WTO to let EU levy $4 bn in Boeing/Airbus dispute: report

October 01, 2020 | 15:30
The WTO is set to approve EU sanctions worth around $4.0 billion against imports of US goods and services in connection with a long-running Airbus/Boeing spat, the Bloomberg news agency reported Wednesday.
wto to let eu levy 4 bn in boeingairbus dispute report
This file photo taken on January 23, 2018 shows the logo of European multinational aeronautics company Airbus during the 10th International Cybersecurity Forum in Lille, France. Airbus unveiled three hydrogen-powered aircraft concepts on September 21, 2020 and aims to commission a zero-emission commercial aircraft by 2035, a "major strategic focus" for the aircraft manufacturer, subject like the rest of the sector to pressure growing public opinion.(PHILIPPE HUGUEN / AFP)

The World Trade Organization, the European Union and Airbus declined to comment when contacted by AFP, while Boeing did not reply immediately.

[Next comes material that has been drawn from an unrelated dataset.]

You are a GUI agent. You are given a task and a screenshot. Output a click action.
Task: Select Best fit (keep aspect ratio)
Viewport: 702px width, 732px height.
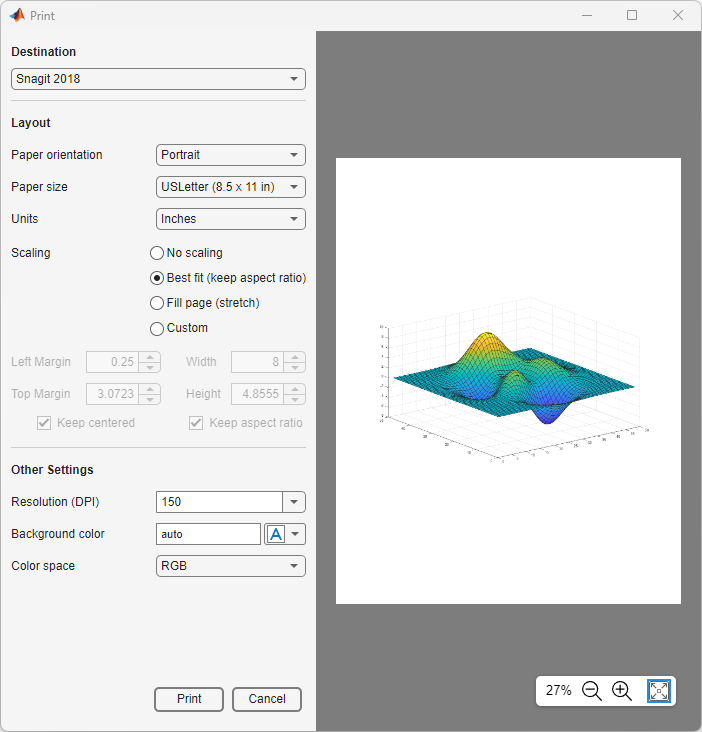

A source close to the matter who asked to remain anonymous said the amount would likely be "a little less" than that reported by the media.

A decision was to be announced on October 13, the source added.

An EU commission spokesman told AFP: "We regret that the confidentiality of the process has been broken."

The WTO's decision "has not been finalised and is not yet public," the spokesman added.

The European Union and the United States accuse each other of providing illegal state aid to their respective aircraft manufacturers.

Last year, the WTO authorized $7.5 billion in US sanctions against European goods and services.

It was the biggest amount authorized to date by the WTO and was a result of EU aid to Airbus that was deemed improper under international trade regulations.

The latest WTO decision, if announced in mid-October, would come just weeks before the US presidential election in which international trade relations are an important issue.

When the WTO authorized the US sanctions, Washington imposed a 15 percent tariff on aircraft imported from the EU, and 25 percent tariffs on products such as wine, cheese, coffee and olives, according to a list published by the US trade representative.